Para Janaína, que faz parte do Women 20, mais conhecido pela sigla W20 – um dos grupos de engajamento independente do G20, focado na promoção da equidade de gênero e no empoderamento econômico das mulheres, os vieses inconscientes são pedras no sapato. “Muitas das escolhas que fazemos são impactadas por todos os processos de exclusão e sistemas de opressão – machismo, racismo, LGBTfobia, xenofobia, capacitismo, etarismo etc. Ter ciência disso é muito importante, porque o padrão da sociedade é discriminar, todo mundo faz isso de forma inconsciente”, acentuou.
“As empresas avançam cada vez mais nesse debate, mas muitas delas param justamente no debate, pois não se trata apenas de treinar as lideranças sobre vieses, mas ir além, implementando dados, pesquisas e acompanhando os processos corporativos para verificar se as oportunidades são para todos”, destacou a consultora. “Esse trabalho de inclusão de mulheres na sua diversidade é um trabalho persistente de mudança de cultura, o que não acontece de uma hora para outra”, ponderou.
Microagressões existem
Piadas, brincadeiras e comportamentos inadequados, comentários infelizes, comparações e até mesmo certos elogios são disfarces de microagressões permanentes às mulheres no ambiente de trabalho. De que forma as organizações devem lidar com essa questão?
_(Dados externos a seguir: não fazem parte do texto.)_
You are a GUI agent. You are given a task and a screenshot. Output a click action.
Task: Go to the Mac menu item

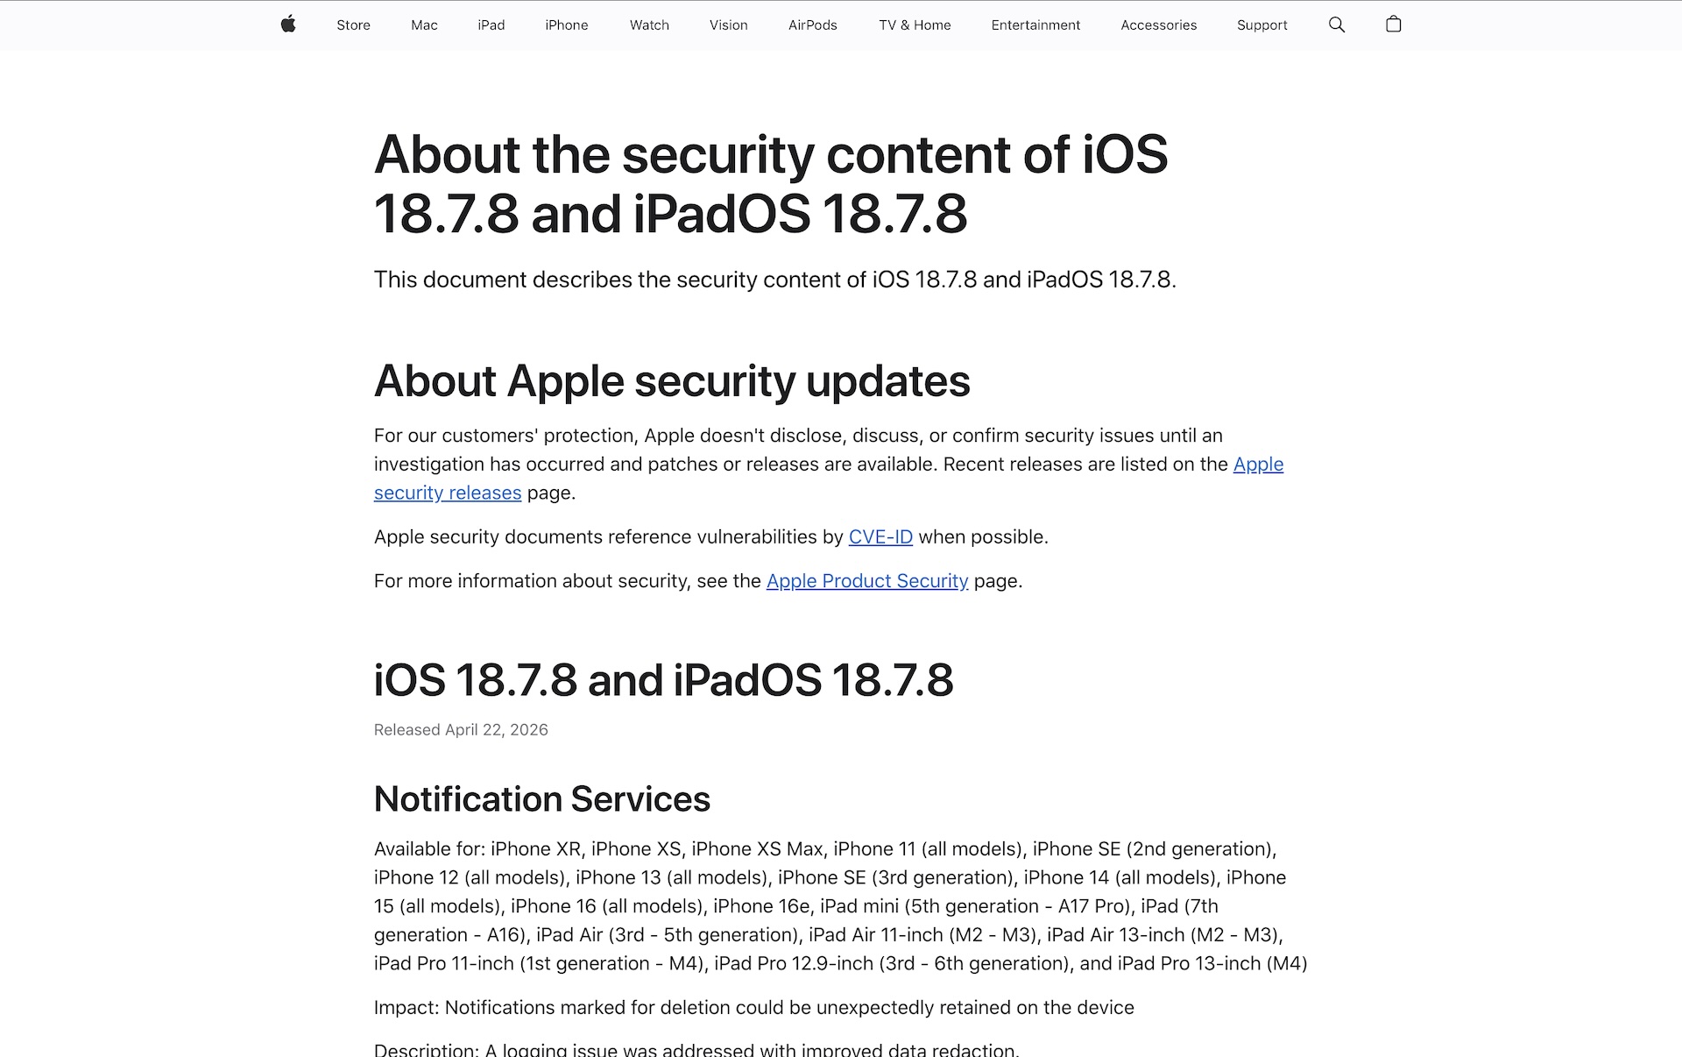coord(424,25)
Para Janaína, todos esses movimentos são sutis e muitas vezes passam despercebidos. “Vejo um avanço no compliance discriminatório, o tema tem sido bastante abordado pelas empresas. A liderança também precisa ser acompanhada para verificar se está sendo inclusiva ou não e a própria força de trabalho precisa estar ciente dessas micro agressões. É preciso trabalhar o tema em toda a organização e com os homens que podem ser agentes de proteção nesses momentos”, ressaltou.
“O posicionamento das mulheres que passam por isso é uma questão muito importante. Temos que aprender a lidar com as reações do outro quando nos posicionamos contra pessoas inconvenientes. A conscientização a gente vai construindo”, complementou Patricia.
Protagonismo
Pensar na mulher de forma plural, inserida em várias áreas técnicas; a questão da equidade salarial e o uso de linguagem inclusiva são alguns dos desafios para o protagonismo das mulheres brasileiras no mercado de comunicação, na visão das comunicadoras. “Um dos desafios é termos mais mulheres no setor de tecnologia, pois isso vai perpassar demais a comunicação. As áreas técnicas são compostas mais por homens do que por mulheres”, analisou Andreia.
“Temos a tendência de achar que não somos capazes de sermos protagonistas, precisamos entender que podemos avançar sempre, reconhecendo nossas fortalezas e desenvolvendo o que sabemos fazer em qualquer lugar”, completou Celira.
Janaina comentou que ainda existe muita resistência quanto ao uso de linguagem inclusiva. “Se mudamos a forma de linguagem, tornando-a mais respeitosa, com termos relacionados às mulheres, também mudamos o jeito de olhar para elas. É preciso reforçar a existência de mulheres através da linguagem e da comunicação”.
“Precisamos ter a consciência de que vivemos numa sociedade que é reflexo de uma construção feita por homens brancos, ricos, cis, heteros e sem deficiência. Isso impactou a legislação, as artes, a linguagem, a cultura, a educação e o modo de trabalhar da sociedade. Hoje buscamos eliminar essas construções que foram profundamente enviesadas. Essa é a nossa jornada rumo a um mundo mais inclusivo e plural”, lançou Patrícia. “Esse tema é de todos. Se existe ainda hoje o machismo, se existe ainda hoje o sexismo, é um problema de toda a sociedade e não apenas das mulheres”, finalizou.